Esse é um assunto que me parece um pouco menos controverso já que hoje já se fala muito em colaboração, aprender com o fornecedor ou sobre negociações do tipo ganha-ganha, mas que também exige bastante maturidade de ambas as partes e dos departamentos jurídicos.

O ponto é que muitas vezes um acordo colaborativo com o fornecedor e a procura por soluções conjuntas, que atendam a ambos, é mais produtiva do que brigas por cláusulas contratuais que muitas vezes nem a nossa própria empresa aceitaria assinar se estivesse no lado oposto da mesa.

A exemplo de outras questões jurídicas, os contratos devem ser escritos de forma a perpetuar o que foi acordado e não para serem usados como ferramenta de disputa e que comumente alguns compradores usam como “ameaça” caso alguma coisa não aconteça como previsto.

Sim, os contratos devem ser cumpridos, é um fato, mas lembre-se que falamos aqui de comportamento, de postura e de maturidade e esse tipo de atitude prejudica o relacionamento, futuros acordos, o atendimento desta ou de futuras necessidades.

A pandemia nos mostrou um lado interessante deste processo pois durante a falta de materiais muitos fornecedores priorizaram clientes com quem tinham melhores relacionamentos, o que não significava ter os maiores preços. Mas clientes que os tratavam com respeito e profissionalismo antes da pandemia.

Resumindo, a colaboração entre as partes deve ser priorizada em vez de apenas buscar a negociação de contratos.

* Texto original: Colaboração com o cliente mais que negociação de contratos

4) Responder a mudanças mais que seguir um plano

Tal qual nos itens anteriores, o entendimento das necessidades e da construção do que se está contratando através das interações com os fornecedores e requisitantes que participam do processo é fundamental para o perfeito atendimento da demanda.

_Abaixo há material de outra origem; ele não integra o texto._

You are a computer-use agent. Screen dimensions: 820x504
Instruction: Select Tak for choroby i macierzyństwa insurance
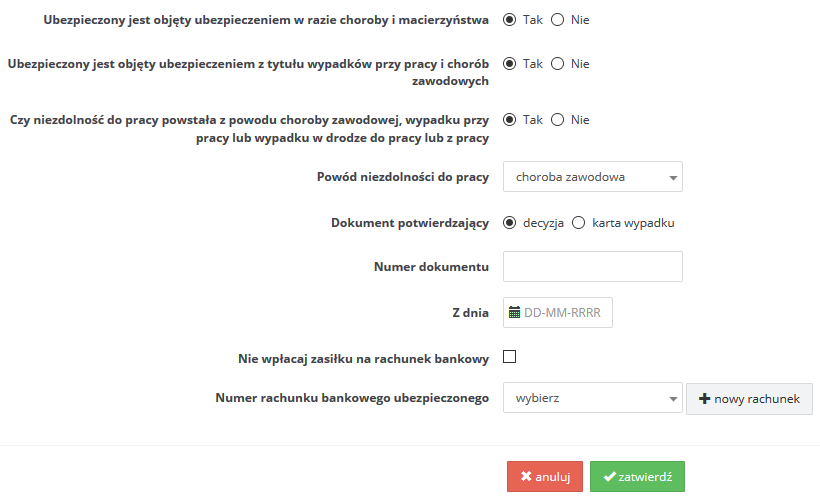(x=509, y=20)
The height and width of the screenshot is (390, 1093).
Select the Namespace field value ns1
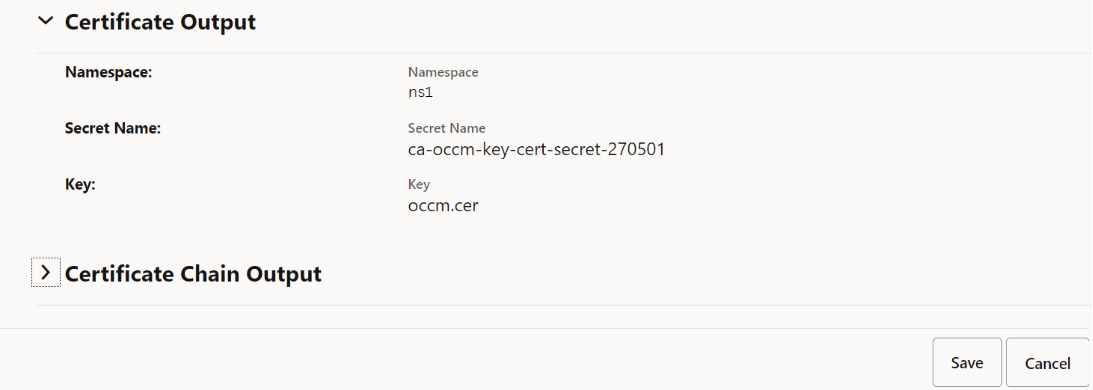(420, 92)
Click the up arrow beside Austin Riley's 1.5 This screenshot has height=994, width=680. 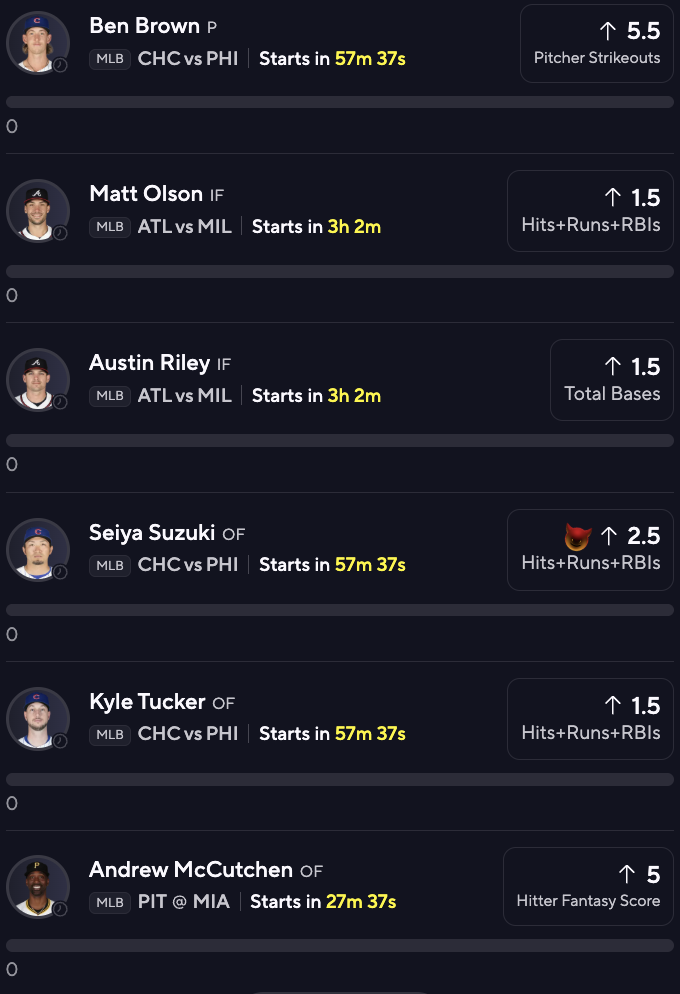[x=613, y=366]
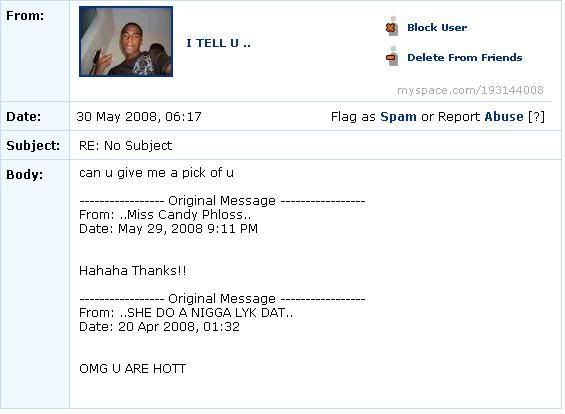The height and width of the screenshot is (414, 565).
Task: Click the Delete From Friends icon
Action: [x=392, y=57]
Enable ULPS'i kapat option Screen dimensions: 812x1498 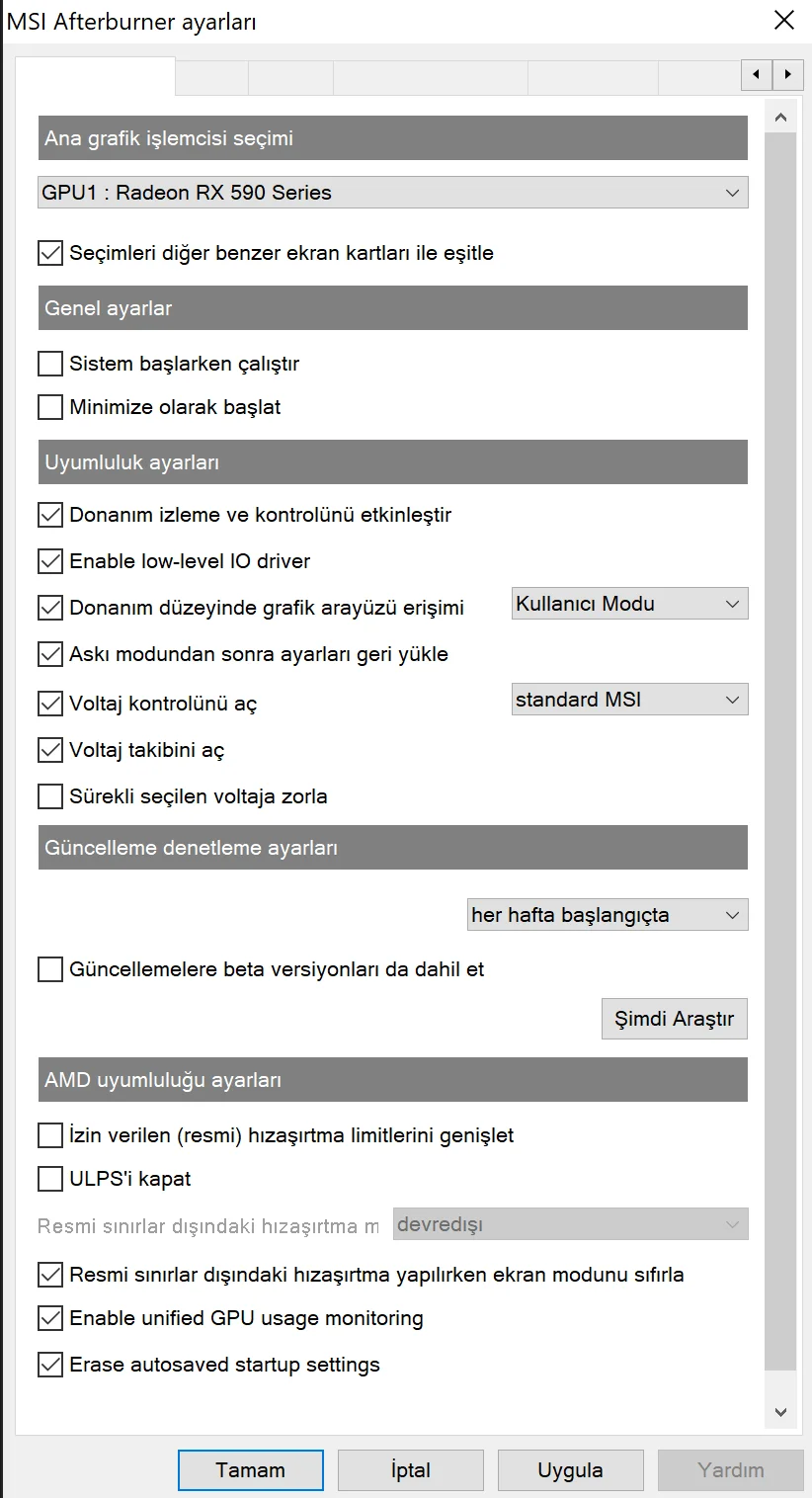click(x=49, y=1179)
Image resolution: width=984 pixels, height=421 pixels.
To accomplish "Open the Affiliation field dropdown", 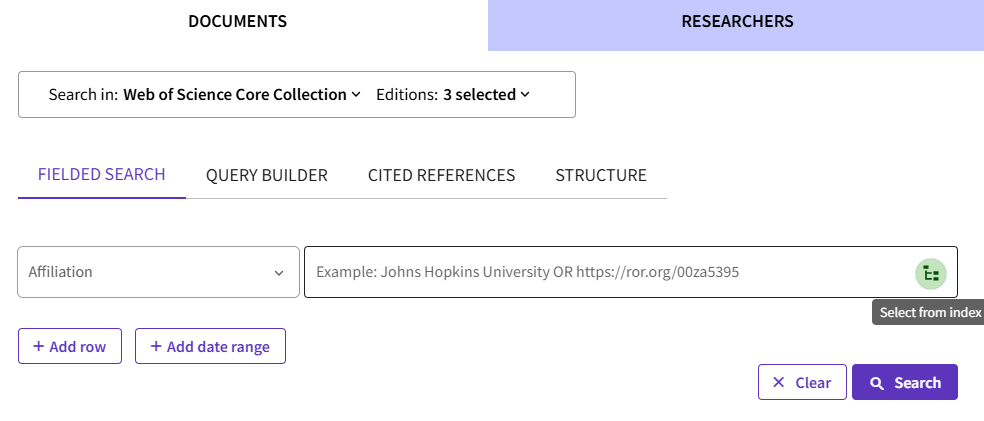I will tap(158, 272).
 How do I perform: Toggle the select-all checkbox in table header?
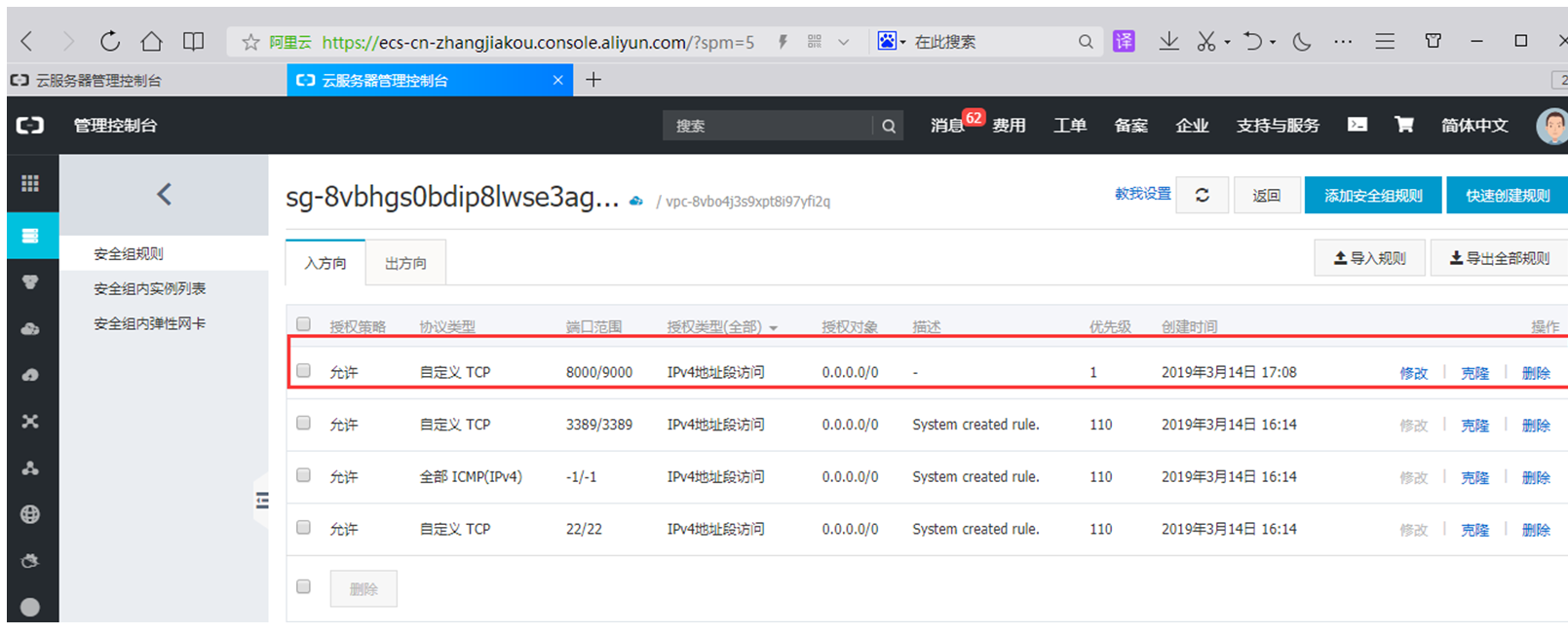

Hoje muito se fala que as decisões e ações deve ser equalitárias e não igualitárias. Diferente de se ter um processo estanque, seguindo um processo pré-determinado e igual para todas as demandas, é necessário estar preparado para responder a mudanças com flexibilidade, conhecimento e maturidade, em vez de insistir em seguir um plano ou processo pré-determinado que não trará os mesmos resultados pois não atende as especificidades daquela aquisição.

Lembro de uma vez, discutindo os processos com um auditor (na verdade recebi este questionamento várias vezes durante a minha vida em Compras), ele me perguntou: por que você não faz sempre 3 rounds de negociação? Não deveria ser um processo padrão? Isso é ser igualitário e definitivamente não traz os melhores resultados! E se eu fizer um round inicial e mais um round com target? E se eu fizer 4 rounds? O comprador vai adaptar sua estratégia de negociação àquela necessidade de forma a trazer os melhores resultados: financeiros, de entrega, qualitativos etc.